■ Exercise aim ■
Reproduce exactly the lines below from the one containing "Acerca de TVN (100, 2516)" through the one containing "Gente TVN (18, 2503)", including both, and nothing else.

+ + +

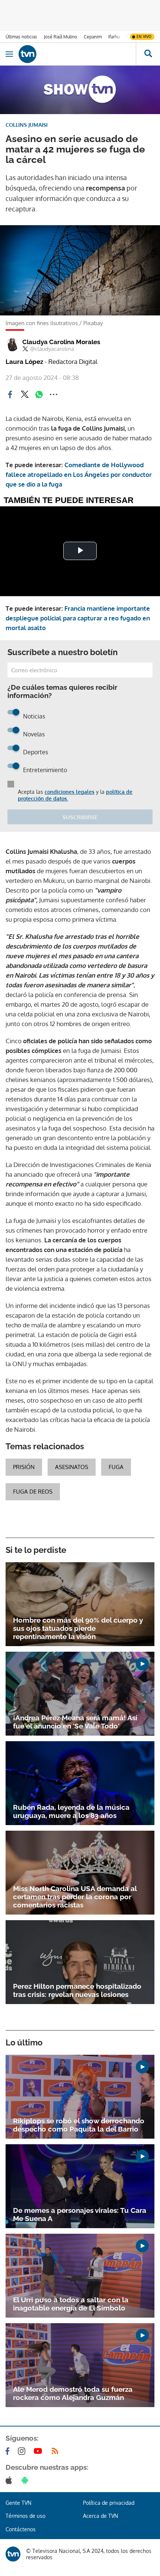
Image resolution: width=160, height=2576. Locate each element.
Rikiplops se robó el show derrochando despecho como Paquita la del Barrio (78, 2125)
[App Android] (26, 2480)
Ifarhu (113, 37)
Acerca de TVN (100, 2516)
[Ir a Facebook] (9, 2451)
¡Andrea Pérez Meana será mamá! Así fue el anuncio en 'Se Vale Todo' (75, 1722)
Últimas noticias (21, 37)
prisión (24, 1467)
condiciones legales (70, 792)
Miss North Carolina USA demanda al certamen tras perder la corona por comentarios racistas (75, 1896)
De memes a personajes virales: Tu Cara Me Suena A (79, 2214)
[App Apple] (10, 2480)
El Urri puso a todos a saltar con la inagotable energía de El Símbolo (70, 2304)
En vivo (144, 36)
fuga (116, 1467)
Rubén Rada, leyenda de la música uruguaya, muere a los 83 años (71, 1811)
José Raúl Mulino (60, 37)
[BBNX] (13, 2554)
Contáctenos (21, 2529)
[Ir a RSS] (57, 2451)
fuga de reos (32, 1491)
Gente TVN (18, 2503)
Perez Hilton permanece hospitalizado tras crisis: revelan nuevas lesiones (77, 1990)
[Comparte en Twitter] (24, 394)
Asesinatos (71, 1467)
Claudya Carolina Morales (61, 342)
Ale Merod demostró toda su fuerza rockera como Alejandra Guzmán (72, 2393)
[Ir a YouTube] (39, 2451)
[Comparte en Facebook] (10, 394)
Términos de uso (25, 2516)
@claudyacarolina (52, 349)
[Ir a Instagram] (23, 2451)
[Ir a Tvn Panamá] (77, 54)
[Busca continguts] (148, 54)
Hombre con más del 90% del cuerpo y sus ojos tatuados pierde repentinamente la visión (78, 1628)
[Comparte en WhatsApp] (39, 394)
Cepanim (93, 37)
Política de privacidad (108, 2503)
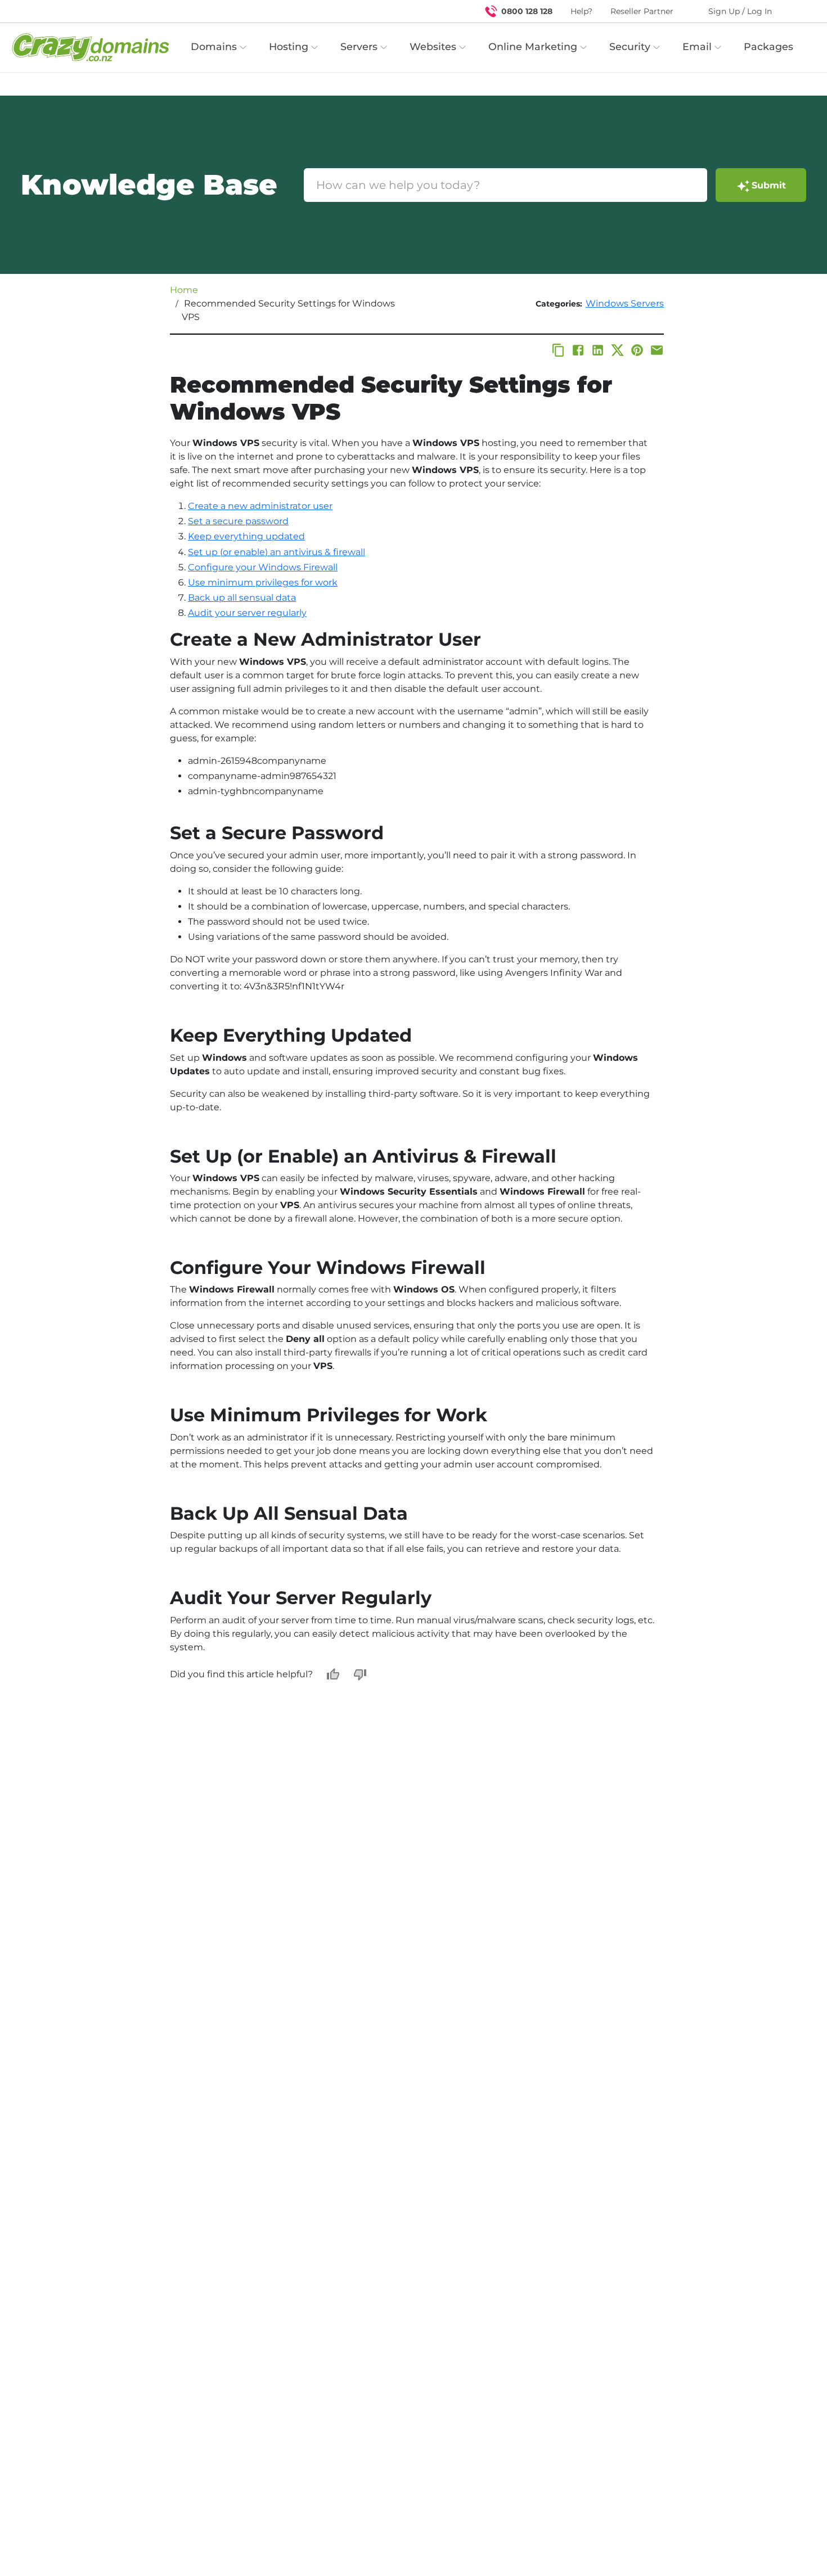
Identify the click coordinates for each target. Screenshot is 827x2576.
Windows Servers (625, 303)
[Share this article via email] (657, 350)
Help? (581, 11)
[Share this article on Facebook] (578, 350)
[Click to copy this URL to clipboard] (558, 350)
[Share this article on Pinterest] (637, 350)
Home (184, 290)
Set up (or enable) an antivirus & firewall (276, 552)
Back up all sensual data (242, 597)
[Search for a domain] (796, 11)
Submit (769, 185)
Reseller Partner (641, 11)
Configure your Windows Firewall (263, 567)
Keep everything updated (246, 536)
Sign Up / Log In (740, 11)
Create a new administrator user (260, 506)
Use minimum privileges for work (263, 582)
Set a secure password (238, 521)
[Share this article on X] (617, 350)
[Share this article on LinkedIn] (598, 350)
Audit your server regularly (247, 612)
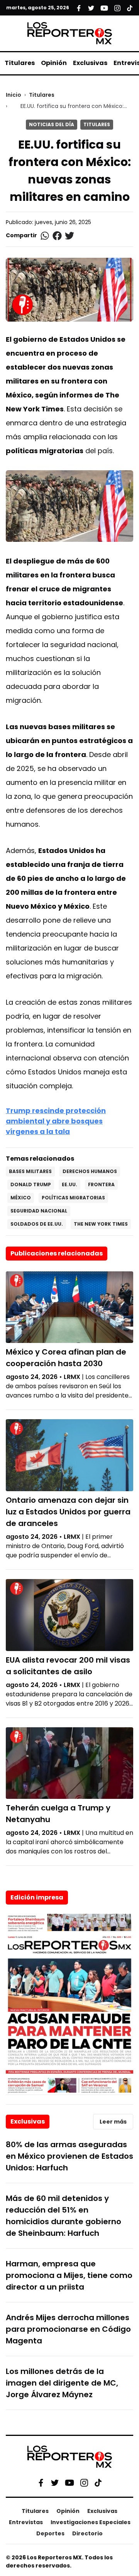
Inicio (13, 95)
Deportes (50, 2533)
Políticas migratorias (73, 1197)
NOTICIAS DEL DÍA (51, 124)
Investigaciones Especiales (91, 2522)
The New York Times (101, 1224)
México (20, 1197)
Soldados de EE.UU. (36, 1224)
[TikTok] (98, 2482)
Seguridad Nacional (38, 1211)
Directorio (87, 2533)
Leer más (113, 2122)
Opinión (54, 62)
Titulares (20, 62)
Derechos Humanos (90, 1171)
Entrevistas (26, 2522)
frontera (101, 1184)
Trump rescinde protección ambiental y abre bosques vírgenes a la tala (56, 1121)
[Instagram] (84, 2482)
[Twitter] (55, 2482)
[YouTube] (69, 2482)
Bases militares (30, 1171)
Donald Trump (30, 1184)
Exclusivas (90, 62)
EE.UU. (69, 1184)
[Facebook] (41, 2482)
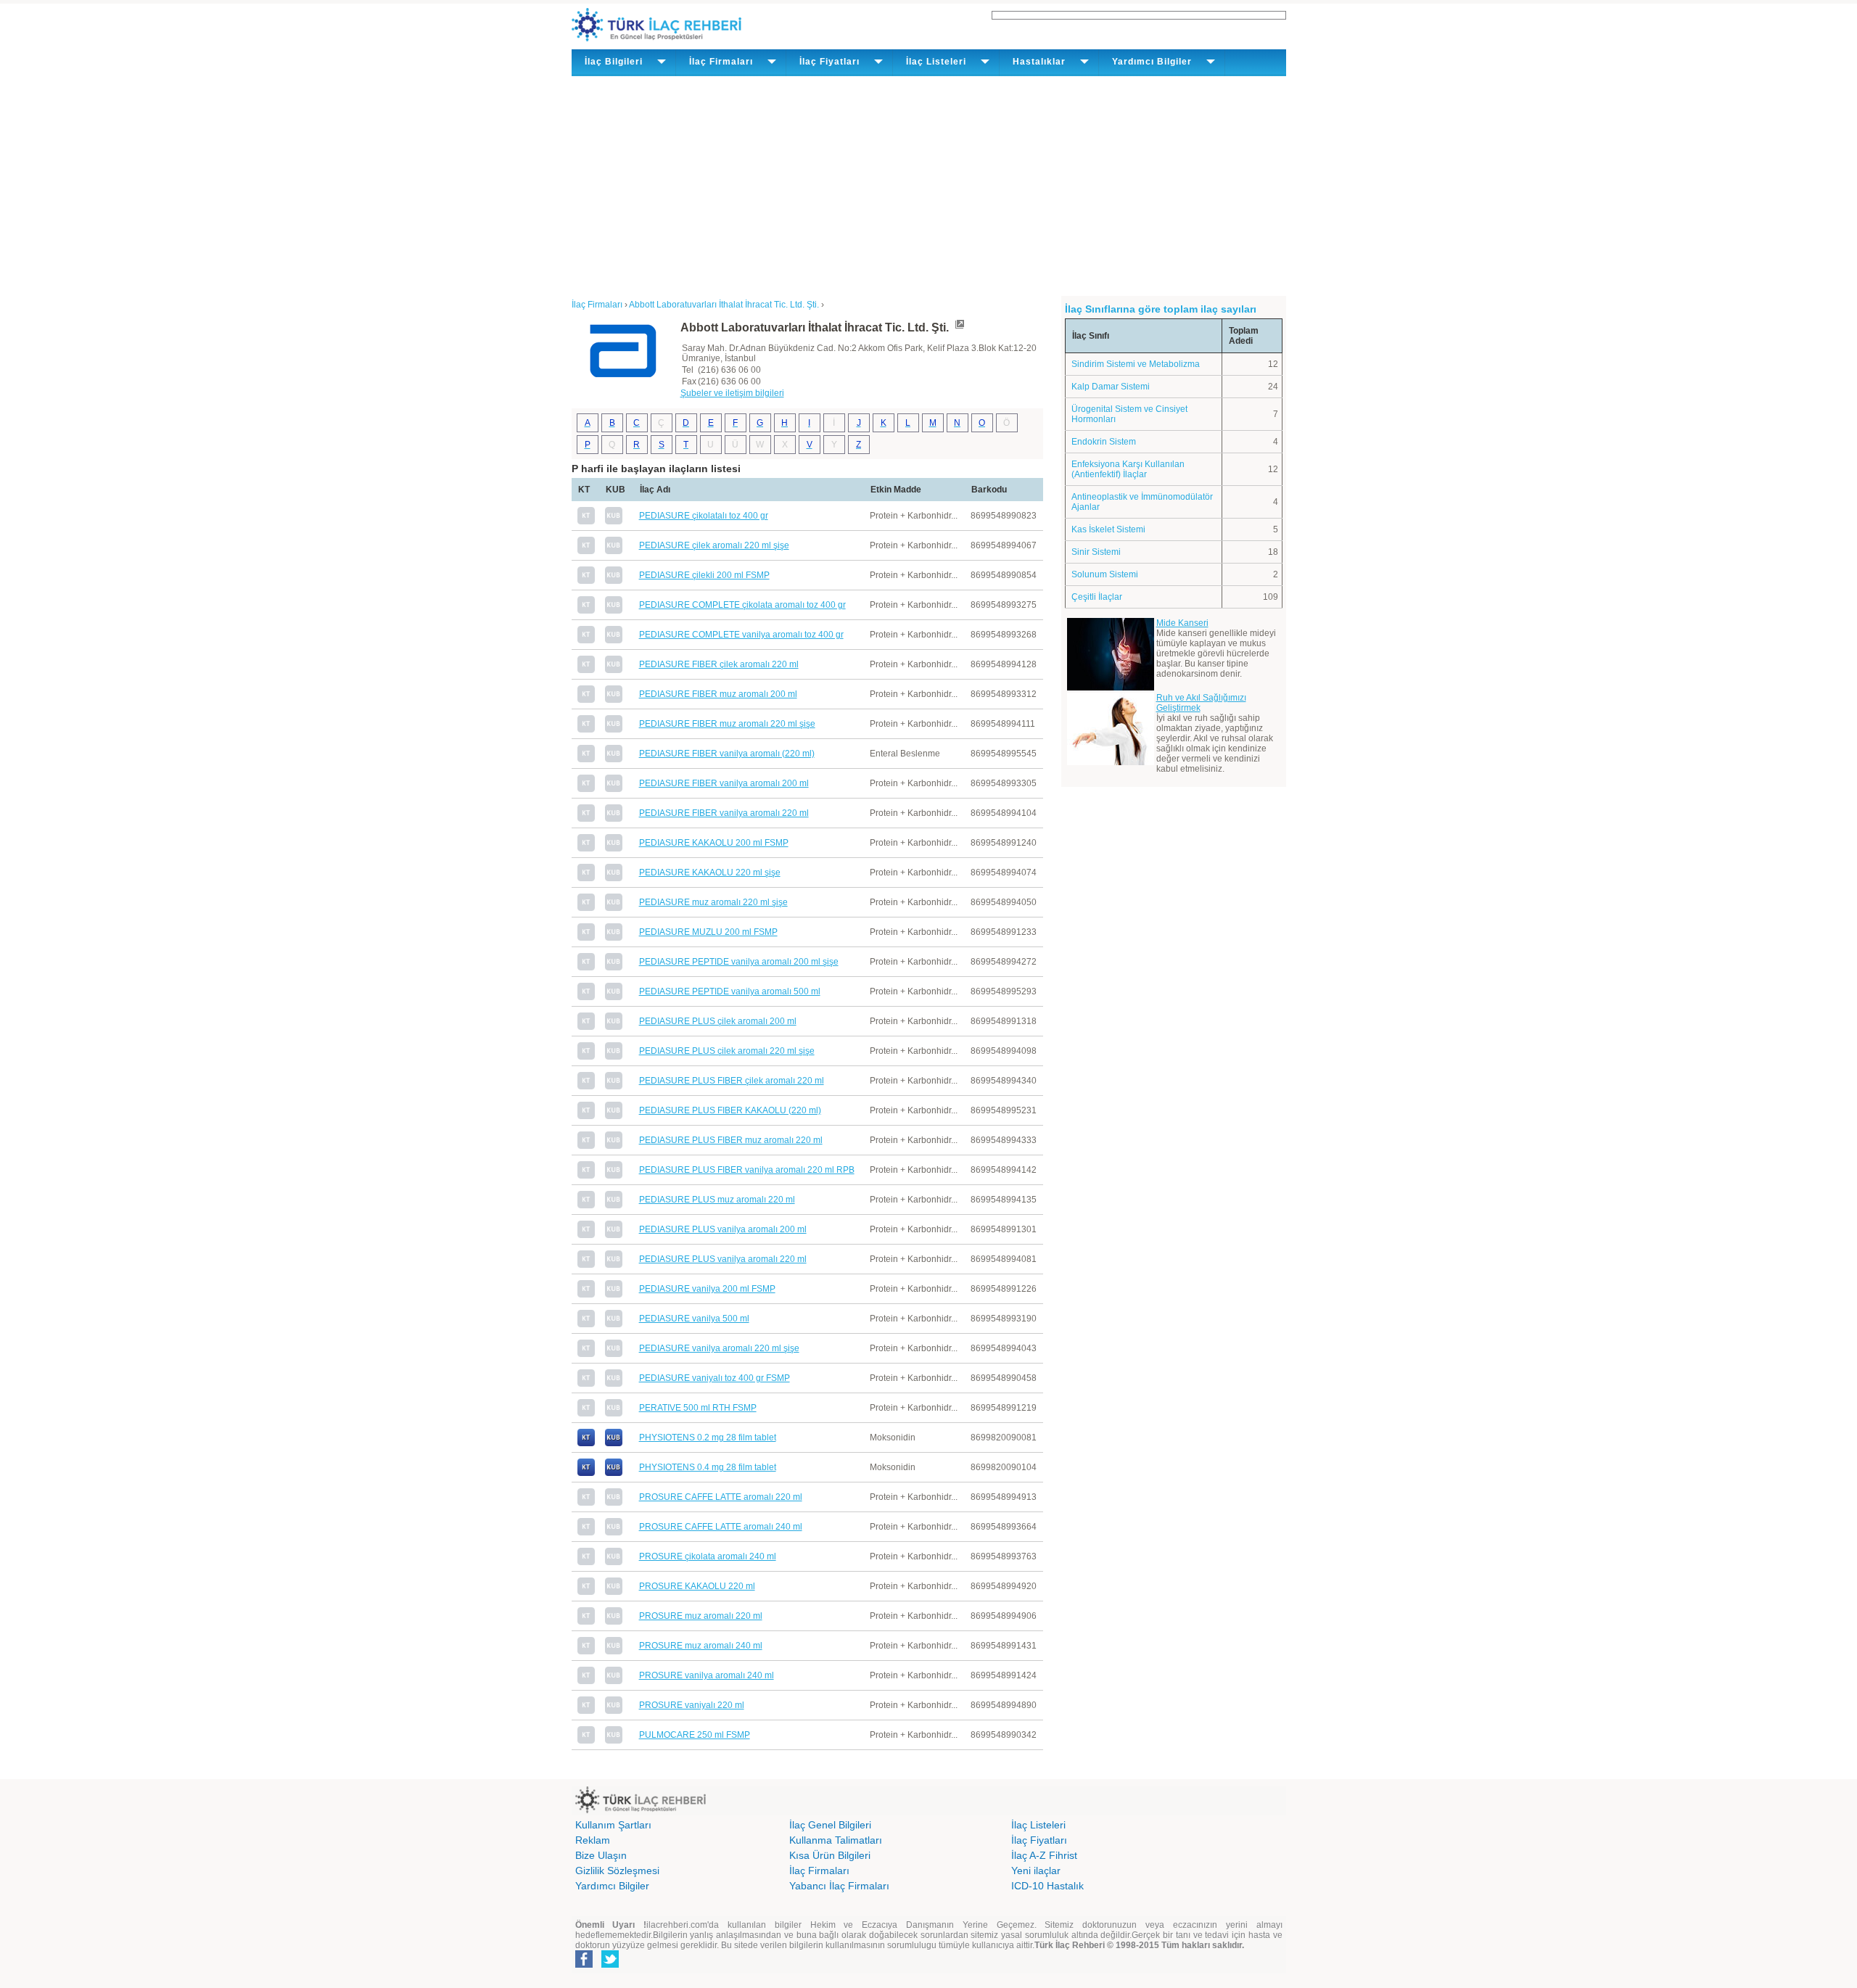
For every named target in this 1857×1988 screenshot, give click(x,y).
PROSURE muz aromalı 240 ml (700, 1646)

+ + +

■ Your solution ■
Acerca de TVN (100, 2516)
[Ir a Facebook] (9, 2451)
¡Andrea Pérez Meana será mamá! Así fue el anuncio en 'Se Vale Todo' (75, 1722)
Últimas noticias (21, 37)
prisión (24, 1467)
condiciones legales (70, 792)
Miss North Carolina USA demanda al certamen tras perder la corona por comentarios racistas (75, 1896)
De memes a personajes virales: Tu Cara Me Suena A (79, 2214)
[App Apple] (10, 2480)
El Urri puso a todos a saltar con la inagotable energía de El Símbolo (70, 2304)
En vivo (144, 36)
fuga (116, 1467)
Rubén Rada, leyenda de la música uruguaya, muere a los 83 años (71, 1811)
José Raúl Mulino (60, 37)
[BBNX] (13, 2554)
Contáctenos (21, 2529)
[Ir a RSS] (57, 2451)
fuga de reos (32, 1491)
Gente TVN (18, 2503)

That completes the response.